Review: Graham Nash weaves a magic spell on Vashon Island

In concert, Nash did what legends do, and brought his audience to its feet.

Graham Nash, in a sold-out concert at Vashon Center for the Arts on Saturday, Oct. 1, was one of those “you had to be there” events for those who were lucky enough to attend — a transcendent night of music that amazed, delighted and somehow deeply soothed, all at the same time.

How did Nash, at the unimaginable age of 80, do that? That’s the easy part to explain. The man is a rock and roll legend, and that’s what legends do.

His songs, wrapped up in the ethereal ethos of his musical era, are a kind of heartbeat for the grey-haired demographic that gathered in Kay White Hall on Saturday. Nash’s music, for those of us who are now a certain age, has always just been there.

But his songs, too, have also always been a kind of magic trick for us.

When we were young, “Our House,” and “Teach Your Children Well,” made us imagine how it would feel to be older, to fall in love or have our hearts broken, or even find ourselves raising our own happy little hippie family.

At the same time, groovy songs such as “Marrakesh Express” and the acid anthem, “Cathedral,” pierced the walls of our teenage psyches and took us on hallucinatory trips into what we imagined might be the wild freedom of the years to come.

Maybe this is what we’ll do, and what we’ll feel, maybe next year, or the next, we thought, with a kind of wonder, as the turntable spun or the transistor radio crackled in our childhood bedrooms.

Back then, Nash’s songs aged us — something that felt sublime at the time.

But now? The trick has turned around, and it’s even more fabulous: those very same songs make us remember, quite exactly, what it felt like to be young.

And so, what happened when a bunch of island-bound Boomers came together at Kay White Hall on Saturday, and Graham Nash took the stage?

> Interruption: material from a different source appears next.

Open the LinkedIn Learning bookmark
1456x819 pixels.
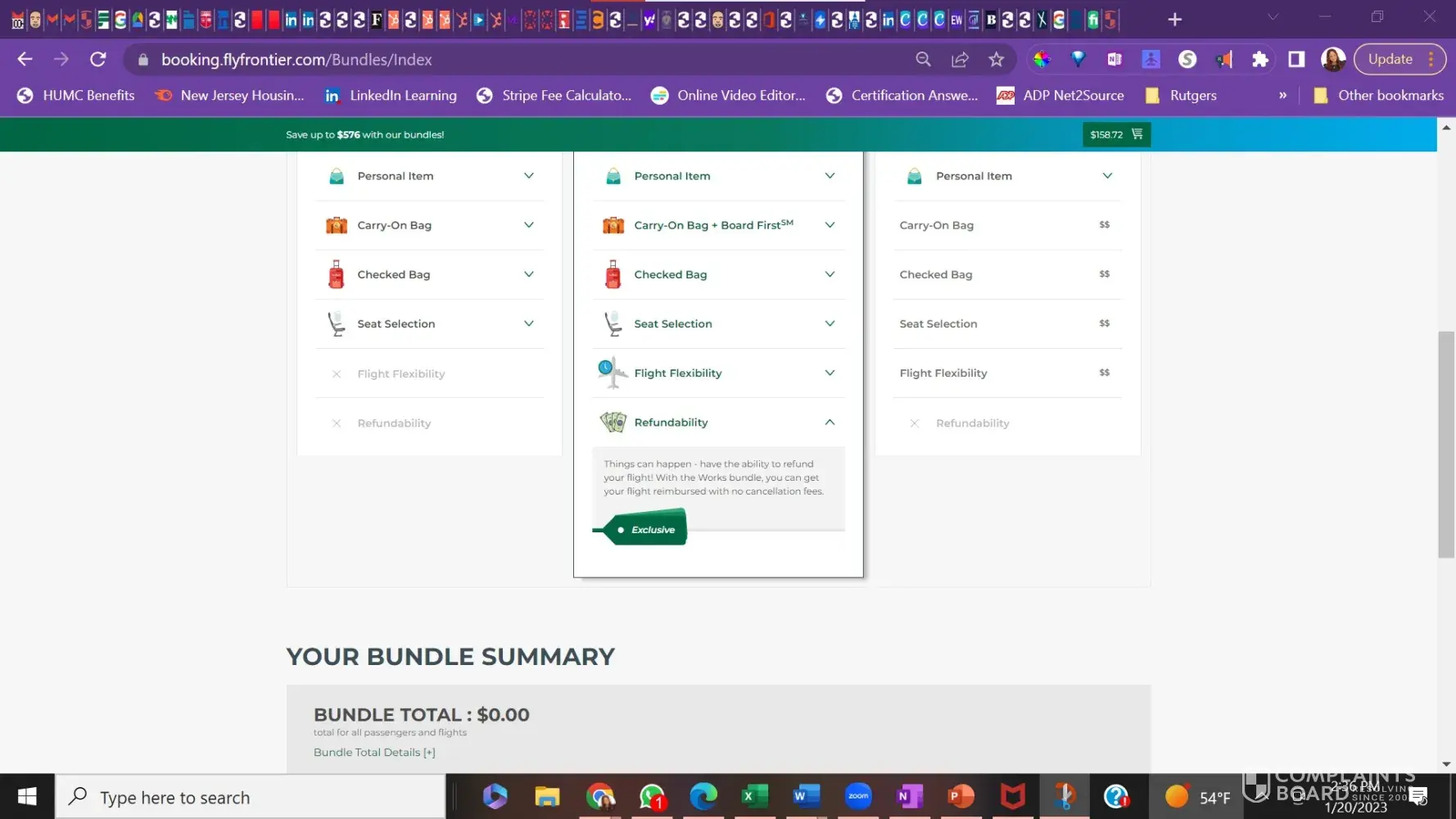(391, 95)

The years melted away, and we all rocked out, of course.

We weren’t sure it was going to happen, at the start.

Nash was pushed out onto the stage in a wheelchair, and a hush fell over the crowd as he gravely explained he’d taken a serious fall in his home, in New York, just days prior to this West Coast tour. He said he’d had to cancel his first show of the tour, in Tacoma, the night before he came to VCA.

But next? He started to sing, and there it was: his light tenor voice, still elastic, still supple, with the low notes of age somehow giving that remarkable instrument even more power.

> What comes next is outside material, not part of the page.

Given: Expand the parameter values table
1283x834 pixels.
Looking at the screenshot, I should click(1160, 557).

Backed by the intricate harmonies of his masterful sidemen, Todd Caldwell, on keyboards, and Shane Fontayne, on guitar, Nash was soon soaring, the pain of his body seemingly erased as he filled the room with a rich, warm and extremely full sound.

His music started healing him, and us, too.

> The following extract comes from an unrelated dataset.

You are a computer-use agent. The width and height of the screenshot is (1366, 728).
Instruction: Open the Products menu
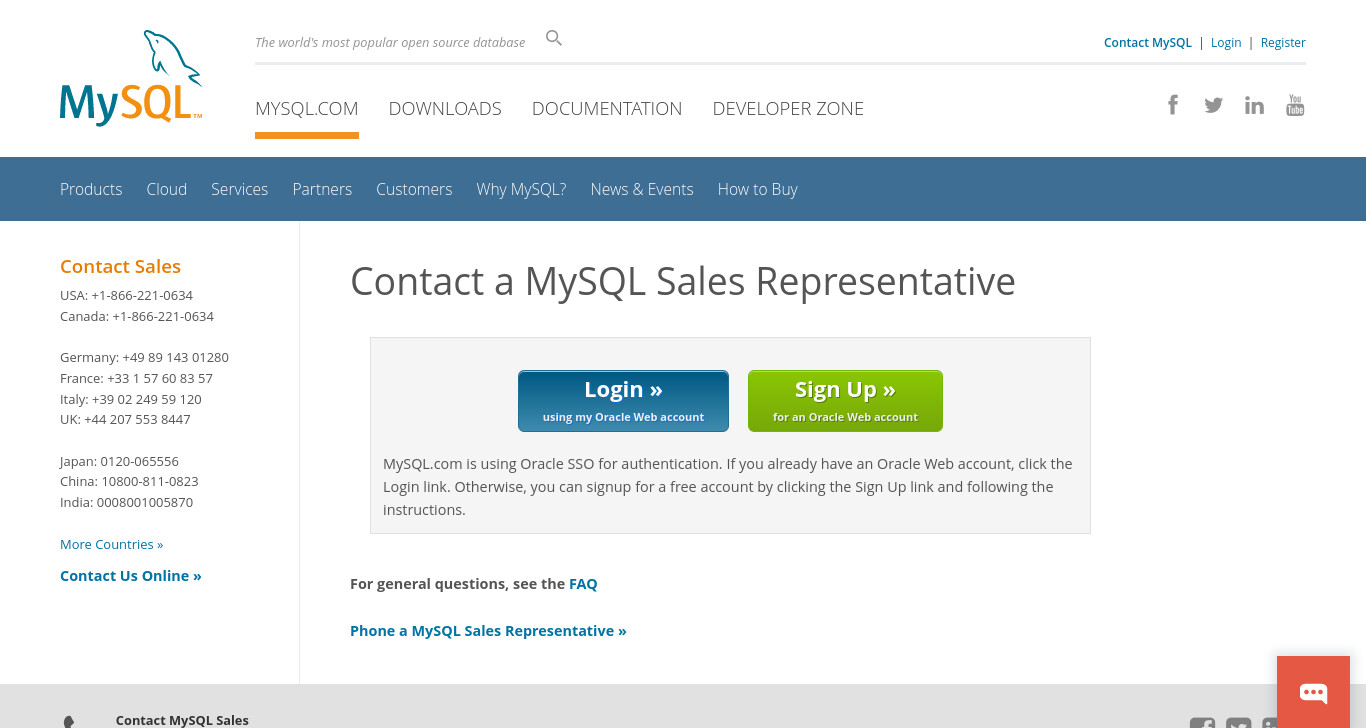(91, 189)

Not only songs spilled forth, but also Nash’s dry and often very funny stories of the high times in which they were written. He spoke casually, conversationally, as if we were all friends gathered at the coolest dinner party ever.

He told us about his relationships with Joni Mitchell, Stephen Stills, and David Crosby, as well as his mates from the heyday of the British Invasion — Allan Clarke, with whom he founded the Hollies, and The Beatles, whose members he first met in 1959 on a Manchester, England stage, in a battle of bands that Nash actually won on that fabled night — way back when the lads from Liverpool called themselves Johnny and the Moondogs.

And after singing a throbbing rendition of Lennon and McCartney’s masterpiece, “A Day in the Life,” he turned on a dime, launching himself and the audience into the freewheeling, get-up-on-your feet-and-dance joy of Stephen Still’s “Love the One You’re With.”

Nash had us well in the palm of his hand, by then, old age and its infirmities and indignities be damned forever.

Because that too, as it turns out, is a legendary rock and roll thing to do.

Correction: Previous versions of this review in the Oct. 6 Beachcomber print edition and online, contained an incorrect spelling of the surname of guitarist Shane Fontayne, who has long worked with Graham Nash. We regret the error.